**Records to use**
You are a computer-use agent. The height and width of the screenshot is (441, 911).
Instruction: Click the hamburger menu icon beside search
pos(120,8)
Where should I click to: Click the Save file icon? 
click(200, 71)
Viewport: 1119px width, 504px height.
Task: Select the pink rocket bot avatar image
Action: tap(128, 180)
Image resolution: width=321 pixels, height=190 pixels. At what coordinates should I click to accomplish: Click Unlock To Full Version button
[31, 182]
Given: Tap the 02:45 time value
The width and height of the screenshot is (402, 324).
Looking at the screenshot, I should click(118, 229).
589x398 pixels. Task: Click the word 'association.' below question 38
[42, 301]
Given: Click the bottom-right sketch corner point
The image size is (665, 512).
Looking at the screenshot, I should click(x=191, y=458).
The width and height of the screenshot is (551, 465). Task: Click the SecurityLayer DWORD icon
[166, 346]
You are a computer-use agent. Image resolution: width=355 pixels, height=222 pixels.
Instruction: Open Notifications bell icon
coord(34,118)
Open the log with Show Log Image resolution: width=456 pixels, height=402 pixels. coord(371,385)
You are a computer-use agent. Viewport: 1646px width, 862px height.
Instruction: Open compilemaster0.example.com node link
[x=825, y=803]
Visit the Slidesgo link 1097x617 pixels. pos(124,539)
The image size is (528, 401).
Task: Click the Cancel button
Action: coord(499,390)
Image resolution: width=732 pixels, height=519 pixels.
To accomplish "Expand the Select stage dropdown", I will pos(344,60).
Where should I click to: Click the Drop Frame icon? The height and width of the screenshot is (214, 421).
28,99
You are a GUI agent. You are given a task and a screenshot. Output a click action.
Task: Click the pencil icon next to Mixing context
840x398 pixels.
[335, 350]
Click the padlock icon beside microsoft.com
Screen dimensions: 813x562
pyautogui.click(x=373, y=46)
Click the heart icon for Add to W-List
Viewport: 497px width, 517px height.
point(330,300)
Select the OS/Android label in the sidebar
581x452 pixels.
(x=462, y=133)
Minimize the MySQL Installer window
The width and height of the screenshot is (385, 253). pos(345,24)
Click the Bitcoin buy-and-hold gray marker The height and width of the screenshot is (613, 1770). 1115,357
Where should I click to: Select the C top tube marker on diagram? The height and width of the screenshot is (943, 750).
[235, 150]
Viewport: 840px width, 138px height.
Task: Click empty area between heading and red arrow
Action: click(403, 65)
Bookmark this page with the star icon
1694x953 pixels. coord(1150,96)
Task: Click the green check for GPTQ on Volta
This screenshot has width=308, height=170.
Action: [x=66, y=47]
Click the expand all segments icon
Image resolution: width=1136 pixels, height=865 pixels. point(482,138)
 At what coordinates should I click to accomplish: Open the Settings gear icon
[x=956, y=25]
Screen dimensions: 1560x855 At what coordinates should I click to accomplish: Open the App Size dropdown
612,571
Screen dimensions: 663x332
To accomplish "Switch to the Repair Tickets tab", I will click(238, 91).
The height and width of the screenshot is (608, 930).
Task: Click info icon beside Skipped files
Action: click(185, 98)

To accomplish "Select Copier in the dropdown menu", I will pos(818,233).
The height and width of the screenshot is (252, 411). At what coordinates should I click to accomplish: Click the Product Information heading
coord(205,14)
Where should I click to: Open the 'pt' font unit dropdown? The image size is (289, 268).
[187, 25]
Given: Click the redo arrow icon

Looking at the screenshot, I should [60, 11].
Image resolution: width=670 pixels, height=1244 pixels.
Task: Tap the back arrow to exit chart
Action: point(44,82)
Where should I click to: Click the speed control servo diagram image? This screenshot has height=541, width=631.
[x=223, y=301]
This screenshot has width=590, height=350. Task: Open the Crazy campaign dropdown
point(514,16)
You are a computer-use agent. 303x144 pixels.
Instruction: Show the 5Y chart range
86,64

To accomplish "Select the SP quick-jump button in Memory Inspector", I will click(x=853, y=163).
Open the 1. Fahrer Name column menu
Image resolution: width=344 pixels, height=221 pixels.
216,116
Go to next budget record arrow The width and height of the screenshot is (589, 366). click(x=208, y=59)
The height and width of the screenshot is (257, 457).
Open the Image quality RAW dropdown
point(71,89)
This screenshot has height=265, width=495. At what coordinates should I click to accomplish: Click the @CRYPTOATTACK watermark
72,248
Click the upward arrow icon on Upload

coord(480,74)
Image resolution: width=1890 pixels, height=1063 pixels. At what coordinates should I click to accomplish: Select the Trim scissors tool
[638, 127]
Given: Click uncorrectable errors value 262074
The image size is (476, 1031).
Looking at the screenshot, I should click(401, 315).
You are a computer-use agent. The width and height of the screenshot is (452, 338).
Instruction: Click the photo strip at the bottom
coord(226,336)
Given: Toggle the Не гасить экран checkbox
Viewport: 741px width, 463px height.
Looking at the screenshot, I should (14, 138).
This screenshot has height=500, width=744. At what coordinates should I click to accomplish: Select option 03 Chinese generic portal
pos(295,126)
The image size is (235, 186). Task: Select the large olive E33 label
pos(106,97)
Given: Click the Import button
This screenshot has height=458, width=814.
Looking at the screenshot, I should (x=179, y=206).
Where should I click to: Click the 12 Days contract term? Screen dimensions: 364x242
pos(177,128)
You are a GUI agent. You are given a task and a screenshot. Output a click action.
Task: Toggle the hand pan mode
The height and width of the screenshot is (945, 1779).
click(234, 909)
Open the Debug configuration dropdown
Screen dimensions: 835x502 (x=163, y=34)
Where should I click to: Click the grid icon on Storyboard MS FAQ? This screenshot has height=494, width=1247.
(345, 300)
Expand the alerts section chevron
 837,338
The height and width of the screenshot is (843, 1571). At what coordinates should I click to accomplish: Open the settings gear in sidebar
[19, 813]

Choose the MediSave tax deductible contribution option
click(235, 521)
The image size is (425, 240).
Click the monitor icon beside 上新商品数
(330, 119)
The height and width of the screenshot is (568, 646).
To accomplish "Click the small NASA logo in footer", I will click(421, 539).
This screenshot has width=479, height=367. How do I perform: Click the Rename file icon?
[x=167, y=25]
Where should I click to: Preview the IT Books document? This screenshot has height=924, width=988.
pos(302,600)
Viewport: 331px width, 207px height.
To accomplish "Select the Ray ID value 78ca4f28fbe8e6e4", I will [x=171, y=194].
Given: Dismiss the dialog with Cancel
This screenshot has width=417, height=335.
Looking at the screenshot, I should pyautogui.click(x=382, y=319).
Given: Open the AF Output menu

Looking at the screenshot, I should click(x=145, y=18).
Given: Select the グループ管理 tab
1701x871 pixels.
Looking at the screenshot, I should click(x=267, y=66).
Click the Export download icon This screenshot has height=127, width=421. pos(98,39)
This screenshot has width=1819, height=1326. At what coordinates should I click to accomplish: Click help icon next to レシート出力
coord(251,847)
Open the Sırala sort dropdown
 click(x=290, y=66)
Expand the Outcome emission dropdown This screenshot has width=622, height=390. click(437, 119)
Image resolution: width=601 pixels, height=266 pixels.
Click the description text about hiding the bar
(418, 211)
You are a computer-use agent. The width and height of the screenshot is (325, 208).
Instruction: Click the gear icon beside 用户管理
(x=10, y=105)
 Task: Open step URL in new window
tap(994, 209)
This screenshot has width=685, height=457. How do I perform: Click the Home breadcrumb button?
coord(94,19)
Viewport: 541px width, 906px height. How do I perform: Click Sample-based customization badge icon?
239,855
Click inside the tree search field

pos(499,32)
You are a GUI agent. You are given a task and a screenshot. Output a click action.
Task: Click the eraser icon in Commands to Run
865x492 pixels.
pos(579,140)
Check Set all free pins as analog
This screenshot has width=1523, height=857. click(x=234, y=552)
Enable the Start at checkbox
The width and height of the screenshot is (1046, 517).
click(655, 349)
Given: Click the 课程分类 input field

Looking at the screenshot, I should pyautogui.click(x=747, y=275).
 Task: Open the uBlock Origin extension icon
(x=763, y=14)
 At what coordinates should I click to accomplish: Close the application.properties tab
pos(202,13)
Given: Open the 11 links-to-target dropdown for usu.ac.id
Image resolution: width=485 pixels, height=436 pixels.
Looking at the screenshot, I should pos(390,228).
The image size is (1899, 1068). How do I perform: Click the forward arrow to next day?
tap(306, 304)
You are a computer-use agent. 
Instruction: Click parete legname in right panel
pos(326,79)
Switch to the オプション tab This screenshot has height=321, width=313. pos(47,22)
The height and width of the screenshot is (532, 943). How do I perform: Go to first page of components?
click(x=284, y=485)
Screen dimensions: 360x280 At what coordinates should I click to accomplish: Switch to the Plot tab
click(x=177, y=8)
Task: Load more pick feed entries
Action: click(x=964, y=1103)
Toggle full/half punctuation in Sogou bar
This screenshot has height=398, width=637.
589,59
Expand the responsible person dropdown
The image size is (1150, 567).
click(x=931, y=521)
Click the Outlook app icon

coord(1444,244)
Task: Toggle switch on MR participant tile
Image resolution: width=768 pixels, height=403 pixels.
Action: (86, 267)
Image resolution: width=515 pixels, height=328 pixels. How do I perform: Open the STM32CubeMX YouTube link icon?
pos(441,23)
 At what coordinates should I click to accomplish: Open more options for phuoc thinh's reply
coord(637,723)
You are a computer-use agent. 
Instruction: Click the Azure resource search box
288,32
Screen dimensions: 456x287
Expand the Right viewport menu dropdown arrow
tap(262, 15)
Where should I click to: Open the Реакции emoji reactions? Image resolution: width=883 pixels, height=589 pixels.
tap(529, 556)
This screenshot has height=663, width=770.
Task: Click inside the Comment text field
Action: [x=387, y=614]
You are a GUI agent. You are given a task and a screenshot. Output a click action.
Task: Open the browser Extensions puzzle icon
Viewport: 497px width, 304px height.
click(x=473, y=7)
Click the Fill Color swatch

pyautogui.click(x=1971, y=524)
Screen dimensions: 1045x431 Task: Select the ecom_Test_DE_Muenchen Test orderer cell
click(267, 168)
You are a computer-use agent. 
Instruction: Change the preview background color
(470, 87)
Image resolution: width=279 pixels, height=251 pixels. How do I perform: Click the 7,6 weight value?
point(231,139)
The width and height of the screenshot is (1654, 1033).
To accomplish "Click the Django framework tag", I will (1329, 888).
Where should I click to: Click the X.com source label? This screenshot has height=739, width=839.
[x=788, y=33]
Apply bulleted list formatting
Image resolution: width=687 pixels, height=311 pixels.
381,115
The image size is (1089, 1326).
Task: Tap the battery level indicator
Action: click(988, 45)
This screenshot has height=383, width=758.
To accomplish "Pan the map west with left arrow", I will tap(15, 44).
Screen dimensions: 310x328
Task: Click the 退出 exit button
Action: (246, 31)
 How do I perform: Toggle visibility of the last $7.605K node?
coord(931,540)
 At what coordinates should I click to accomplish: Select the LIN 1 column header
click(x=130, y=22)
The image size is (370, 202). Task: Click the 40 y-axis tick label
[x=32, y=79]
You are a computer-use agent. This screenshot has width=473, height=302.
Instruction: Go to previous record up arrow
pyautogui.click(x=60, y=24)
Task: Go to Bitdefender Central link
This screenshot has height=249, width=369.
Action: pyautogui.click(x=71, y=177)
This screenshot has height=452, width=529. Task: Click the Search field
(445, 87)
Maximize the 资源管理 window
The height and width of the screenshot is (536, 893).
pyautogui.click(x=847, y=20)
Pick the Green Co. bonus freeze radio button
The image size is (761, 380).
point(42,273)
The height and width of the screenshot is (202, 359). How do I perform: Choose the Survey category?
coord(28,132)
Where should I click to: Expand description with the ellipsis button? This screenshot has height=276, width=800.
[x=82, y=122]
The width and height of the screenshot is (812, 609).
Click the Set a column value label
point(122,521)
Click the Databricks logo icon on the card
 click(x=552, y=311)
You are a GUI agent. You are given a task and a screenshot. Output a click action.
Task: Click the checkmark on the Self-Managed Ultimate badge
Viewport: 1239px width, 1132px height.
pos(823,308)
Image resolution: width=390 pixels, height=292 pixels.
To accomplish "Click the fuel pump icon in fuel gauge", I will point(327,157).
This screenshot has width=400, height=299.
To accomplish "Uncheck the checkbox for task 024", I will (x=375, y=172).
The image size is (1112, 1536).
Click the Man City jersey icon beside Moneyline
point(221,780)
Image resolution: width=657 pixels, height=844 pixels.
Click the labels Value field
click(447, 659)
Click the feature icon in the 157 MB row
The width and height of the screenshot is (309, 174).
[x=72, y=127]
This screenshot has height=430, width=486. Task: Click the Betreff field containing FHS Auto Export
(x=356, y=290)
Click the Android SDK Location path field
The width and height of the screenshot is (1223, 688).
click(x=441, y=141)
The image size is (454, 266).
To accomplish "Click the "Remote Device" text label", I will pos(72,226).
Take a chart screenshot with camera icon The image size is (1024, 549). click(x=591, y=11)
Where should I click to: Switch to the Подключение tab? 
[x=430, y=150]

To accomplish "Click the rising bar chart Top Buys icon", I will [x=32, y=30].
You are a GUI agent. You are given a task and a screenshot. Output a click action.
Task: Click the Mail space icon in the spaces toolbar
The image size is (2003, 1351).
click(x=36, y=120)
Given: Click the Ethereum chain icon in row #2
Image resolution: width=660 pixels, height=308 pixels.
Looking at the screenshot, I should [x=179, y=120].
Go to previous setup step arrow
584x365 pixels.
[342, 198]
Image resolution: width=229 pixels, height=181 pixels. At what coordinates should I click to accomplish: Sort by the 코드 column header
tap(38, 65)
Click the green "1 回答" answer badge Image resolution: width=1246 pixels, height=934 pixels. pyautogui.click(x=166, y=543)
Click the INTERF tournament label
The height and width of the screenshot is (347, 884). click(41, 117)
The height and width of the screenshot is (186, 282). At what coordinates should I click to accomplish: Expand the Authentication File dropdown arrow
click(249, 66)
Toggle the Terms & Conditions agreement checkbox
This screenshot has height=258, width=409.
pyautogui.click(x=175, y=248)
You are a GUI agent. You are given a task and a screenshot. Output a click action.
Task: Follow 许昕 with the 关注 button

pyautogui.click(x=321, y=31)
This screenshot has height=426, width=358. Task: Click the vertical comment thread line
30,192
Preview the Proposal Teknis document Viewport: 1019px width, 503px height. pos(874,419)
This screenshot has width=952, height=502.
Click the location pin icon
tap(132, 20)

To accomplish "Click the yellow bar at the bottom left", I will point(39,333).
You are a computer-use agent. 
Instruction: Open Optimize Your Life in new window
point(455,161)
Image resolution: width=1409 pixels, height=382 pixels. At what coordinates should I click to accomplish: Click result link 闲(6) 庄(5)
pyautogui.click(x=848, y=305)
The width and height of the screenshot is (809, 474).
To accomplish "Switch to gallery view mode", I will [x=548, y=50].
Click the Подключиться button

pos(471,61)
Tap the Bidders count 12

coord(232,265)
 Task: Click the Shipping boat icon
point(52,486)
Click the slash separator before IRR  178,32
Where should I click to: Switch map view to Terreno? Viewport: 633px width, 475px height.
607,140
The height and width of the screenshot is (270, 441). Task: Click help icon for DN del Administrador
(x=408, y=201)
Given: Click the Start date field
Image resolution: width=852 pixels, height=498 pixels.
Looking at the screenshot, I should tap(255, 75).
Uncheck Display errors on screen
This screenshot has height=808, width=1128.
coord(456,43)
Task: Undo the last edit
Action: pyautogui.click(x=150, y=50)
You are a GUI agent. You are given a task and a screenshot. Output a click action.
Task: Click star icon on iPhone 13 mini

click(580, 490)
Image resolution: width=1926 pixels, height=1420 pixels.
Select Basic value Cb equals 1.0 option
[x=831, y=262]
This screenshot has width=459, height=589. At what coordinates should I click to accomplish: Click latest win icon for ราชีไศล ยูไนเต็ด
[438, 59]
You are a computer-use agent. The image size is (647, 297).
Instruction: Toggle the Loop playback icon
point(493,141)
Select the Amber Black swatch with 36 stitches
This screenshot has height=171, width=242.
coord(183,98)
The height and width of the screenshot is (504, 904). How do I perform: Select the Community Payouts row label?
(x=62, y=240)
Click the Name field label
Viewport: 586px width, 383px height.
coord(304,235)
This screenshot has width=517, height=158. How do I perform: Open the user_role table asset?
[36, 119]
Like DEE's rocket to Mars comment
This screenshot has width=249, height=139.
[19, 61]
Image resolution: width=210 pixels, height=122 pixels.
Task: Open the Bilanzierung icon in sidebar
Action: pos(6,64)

**Directions for this task**
Gather every line of the records above that contains the word "field", and copy each one unchanged.

**Task answer**
Click inside the tree search field
Given: Click the 课程分类 input field
Task: Click inside the Comment text field
This screenshot has height=452, width=529. Task: Click the Search field
Click the labels Value field
This screenshot has height=430, width=486. Task: Click the Betreff field containing FHS Auto Export
Click the Android SDK Location path field
Given: Click the Start date field
Click the Name field label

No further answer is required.